Towards Effective Relational Keyword Search Using Semantics
Dr Ling Tok Wang, Professor, School of Computing
COM2 Level 4
Executive Classroom, COM2-04-02
closeAbstract:
Keyword search over relational databases has been widely studied in recent years. In contrast to structured queries, it enables users to pose queries without learning query languages or database schemas, and has become a flexible and popular approach to access database information. However, the interpretation of a keyword query is ambiguous. Existing research on relational keyword search has been focused on the efficient computation of search results and ranking strategies to improve the quality of results. But they do not consider the Object-Relationship- Attribute (ORA) semantics in the database, and thus suffer from the problems of returning incomplete answers, overwhelming number of answers, and even incorrect answers. In addition, they do not consider the normal forms of the database relations, and return different answers for different schemas of the same data content. Hence, users may fail to find the answers that satisfy their search intention. In this thesis, we address these problems by exploiting the ORA semantics in relational databases for keyword query processing in order to improve the completeness and correctness of keyword search.
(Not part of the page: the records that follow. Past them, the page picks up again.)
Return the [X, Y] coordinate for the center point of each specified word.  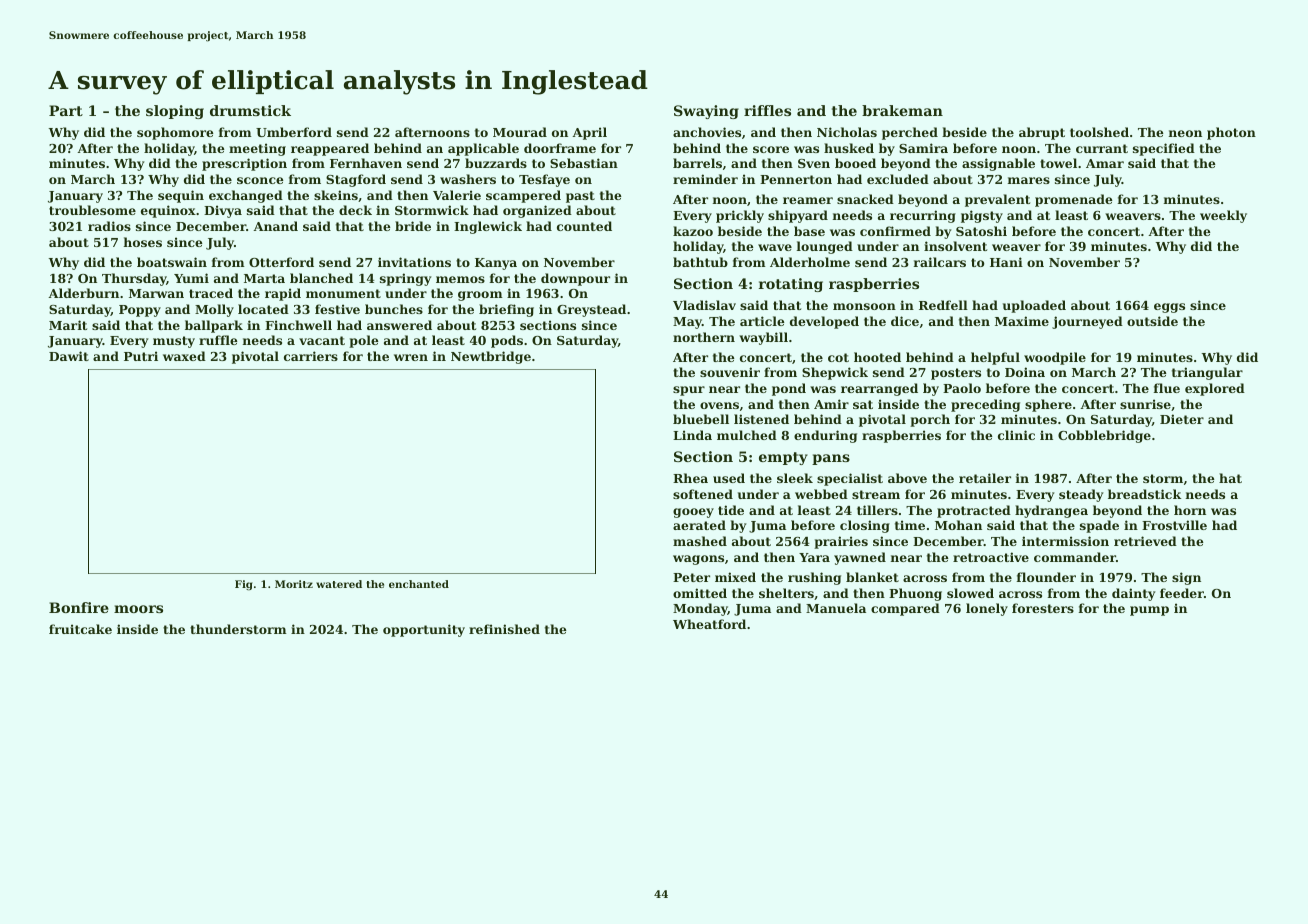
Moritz [294, 584]
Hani [1006, 262]
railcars [940, 262]
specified [1164, 149]
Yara [814, 557]
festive [337, 309]
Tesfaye [544, 180]
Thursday [134, 279]
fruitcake [80, 629]
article [762, 321]
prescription [244, 164]
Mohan [958, 525]
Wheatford [709, 624]
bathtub [700, 262]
First, we analyze the semantics of the relations in a database. We classify the relations into object relations, relationship relations, mixed relations, and component relations. An object (relationship resp.) relation captures the information of objects (relationships resp.), while a mixed relation captures the information of both objects and their associated many-to-one relationships. The information of multivalued attributes of objects and relationships are captured by component relations. We refer to these semantics as the Object-Relationship-Attribute (ORA) semantics. We construct an Object-Relationship-Mixed (ORM) data graph where each node represents either an object, or a relationship, or an object together with its many-to-one relationship in the database. Keyword queries are processed via the ORM data graph because the information of objects and relationships in the ORM data graph enable us to retrieve more complete and informative answers compared to existing methods.
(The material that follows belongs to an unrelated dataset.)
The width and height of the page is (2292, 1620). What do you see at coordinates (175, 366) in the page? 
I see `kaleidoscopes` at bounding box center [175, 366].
Second, we investigate how objects in a relational database are related via relationships. We identify four types of paths, namely, simple path, recursive path, palindrome path and complex path, whereby a pair of nodes in the ORM data graph can be connected. These paths capture the semantic meanings between objects together with relationships in the database, and reflect different query interpretations. We compute and rank query answers by considering the semantic paths between each pair of keyword match nodes in the answers. Compared to existing ranking schemes which typically rank answers based on the number of tuples, our approach ranks answers based on the semantic paths and is more meaningful. Even if two answers contain the same number of tuples, they can still be distinguished by their different semantic paths. Further, the semantic paths are used to annotate answers to facilitate users? understanding.
Third, we extend the keyword query language to include keywords that match meta-data, that is, the names of relations and attributes. These keywords provide the context of subsequent keywords and explicitly indicate the search targets of the query. Thus, the ambiguity of keyword queries are significantly reduced and we can infer users? search intention more precisely than existing methods. We use the ORA semantics to construct an ORM schema graph and determine the objects and relationships referred to by the keywords in a query. We obtain a set of minimal connected graphs called query patterns to represent the possible search intentions of the user. We rank the query patterns based on the search targets of the query and the number of objects captured in the patterns. The top-k ranked query patterns are translated into SQL statements to retrieve the information that the user is interested in.
Finally, we further extend keyword queries to incorporate aggregate functions and GROUPBY, e.g., {John COUNT Course}. The work SQAK supports aggregate functions in keyword queries. However, it does not have the concept of objects and cannot distinguish objects with same attribute value, e.g., two students called John. As a result, it may return incorrect answers. In contrast, we utilize the ORA semantics to distinguish objects with the same attribute value and detect duplications of objects in relationships in order to compute aggregates correctly. Based on the ORM schema graph, we generate a set of query patterns and annotate these patterns to determine various query interpretations. Furthermore, we detect duplications of objects/relationships arising from unnormalized relations, and extend our approach to handle aggregate queries on unnormalized databases. We show that without the ORA semantics, it is impossible to process aggregate functions correctly.